** Material shown **
**********

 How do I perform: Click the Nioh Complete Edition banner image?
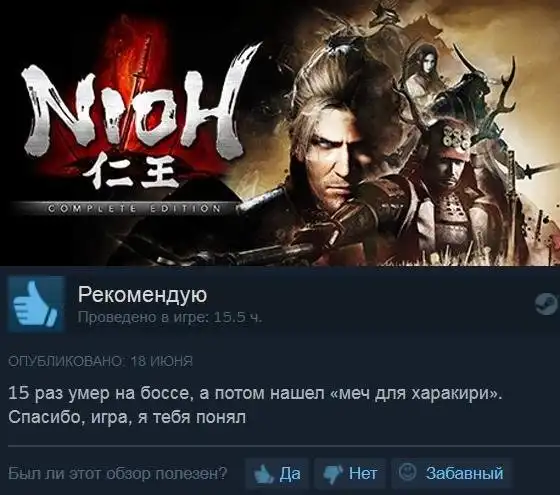[x=280, y=133]
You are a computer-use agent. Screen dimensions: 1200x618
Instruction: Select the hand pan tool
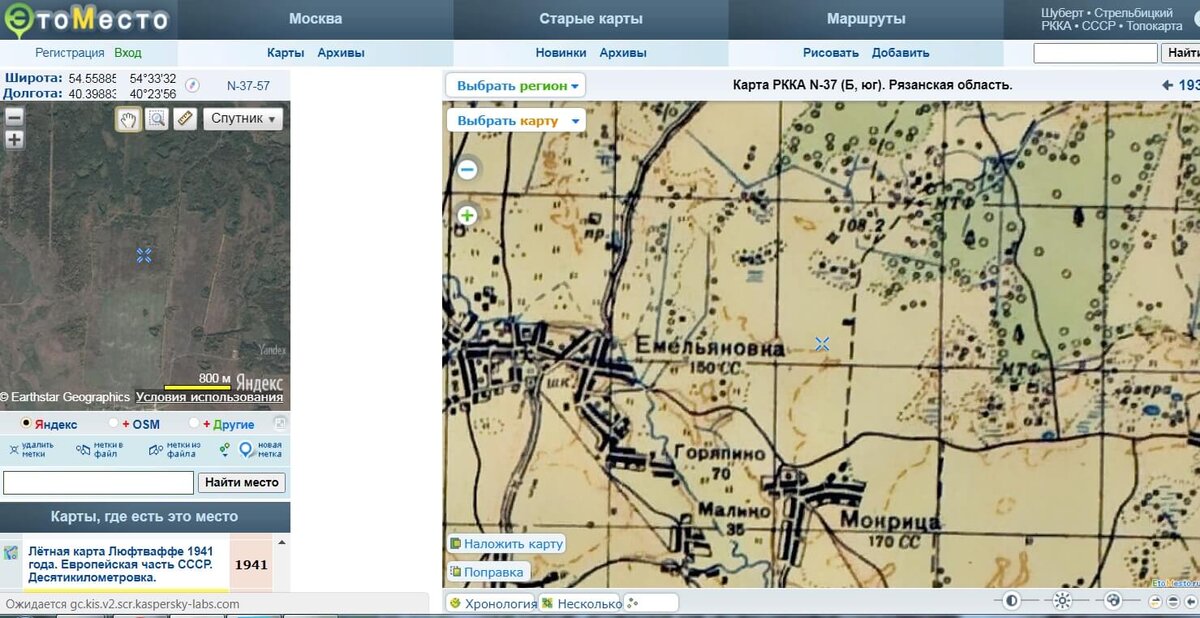128,119
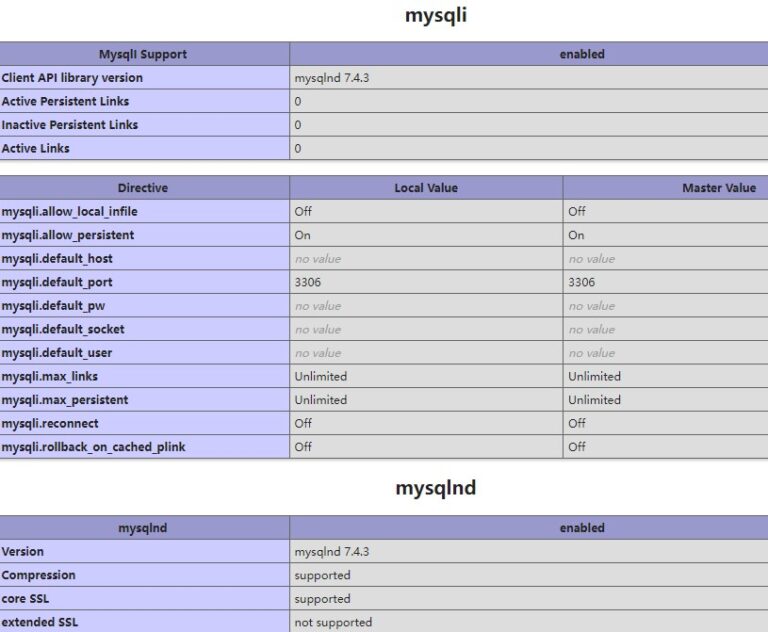
Task: Click the mysqlnd section heading
Action: click(x=435, y=488)
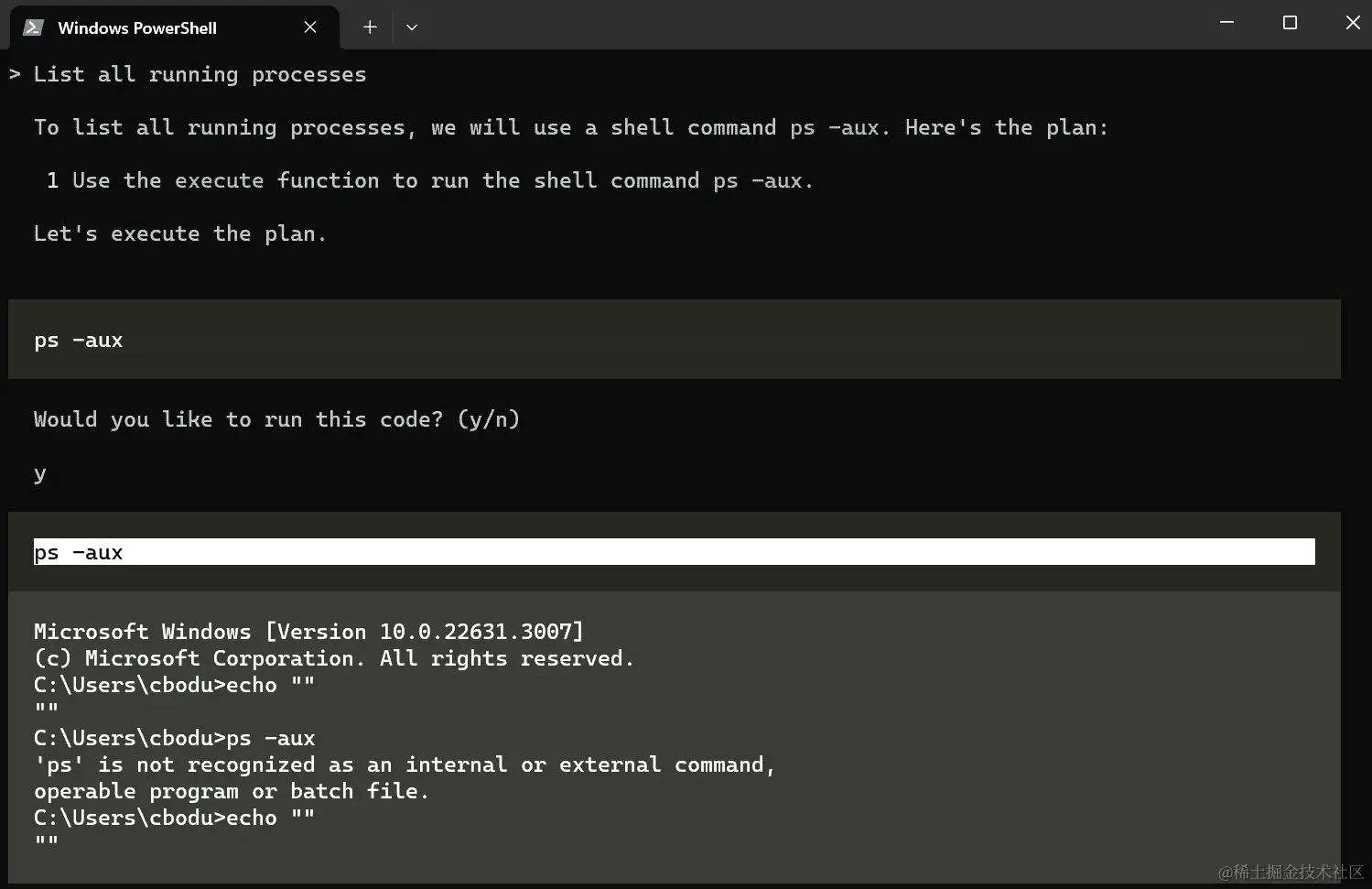Close the Windows PowerShell tab

[x=308, y=27]
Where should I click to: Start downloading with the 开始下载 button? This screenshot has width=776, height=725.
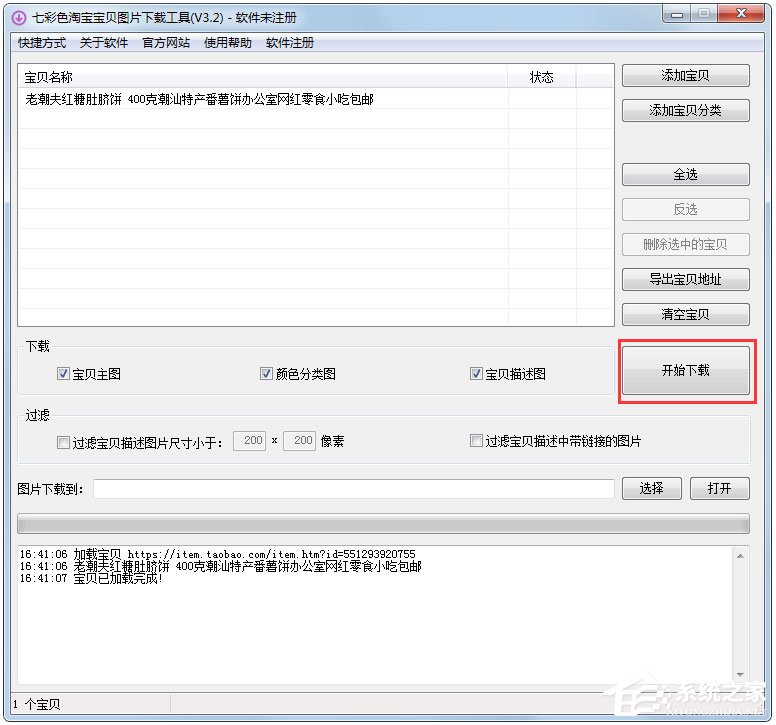point(685,371)
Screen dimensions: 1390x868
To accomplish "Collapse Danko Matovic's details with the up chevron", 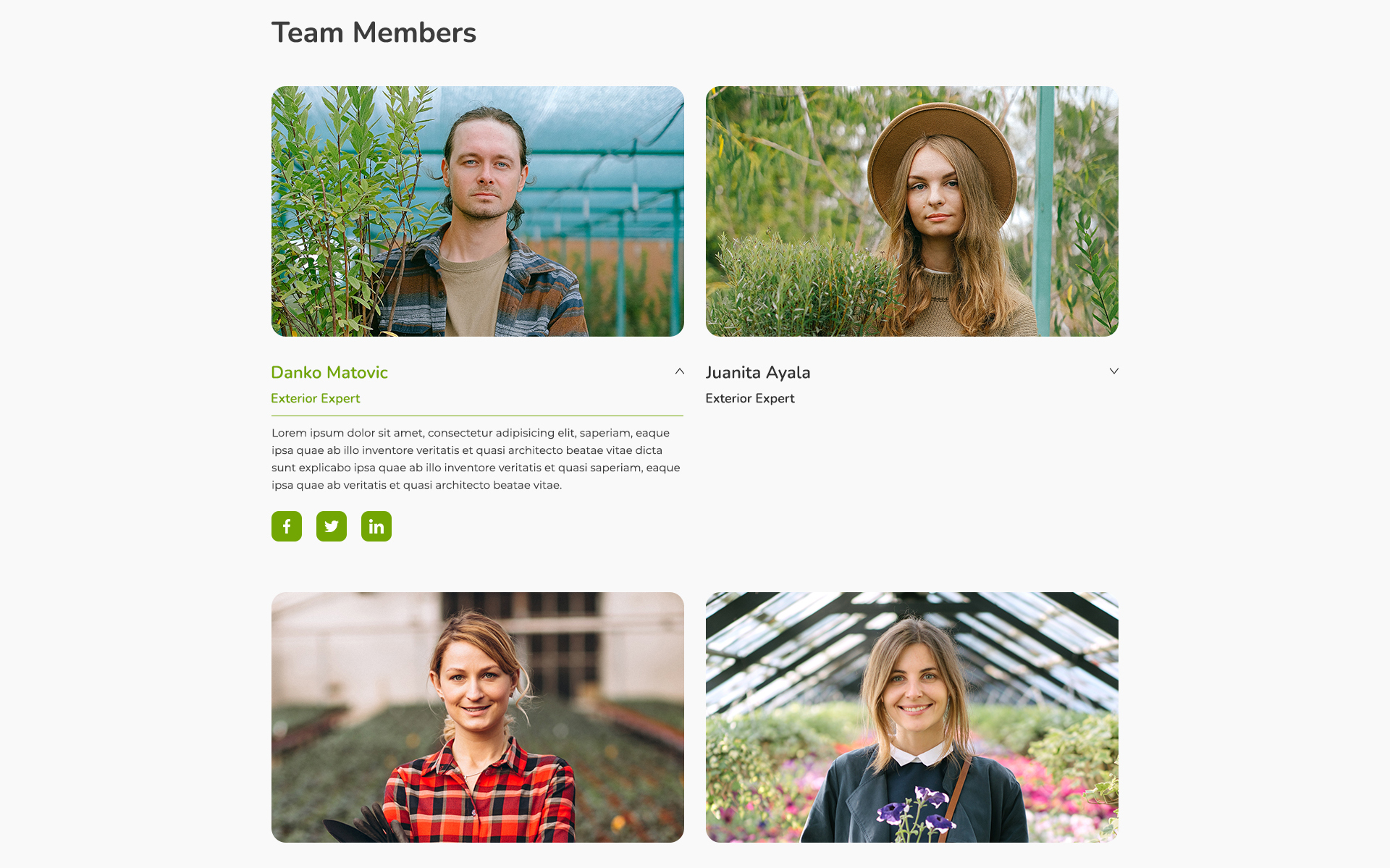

**********

** Problem statement **
A single integer is the expected output: the number of lines in the data that include the word "dimensions".

** Answer below **
2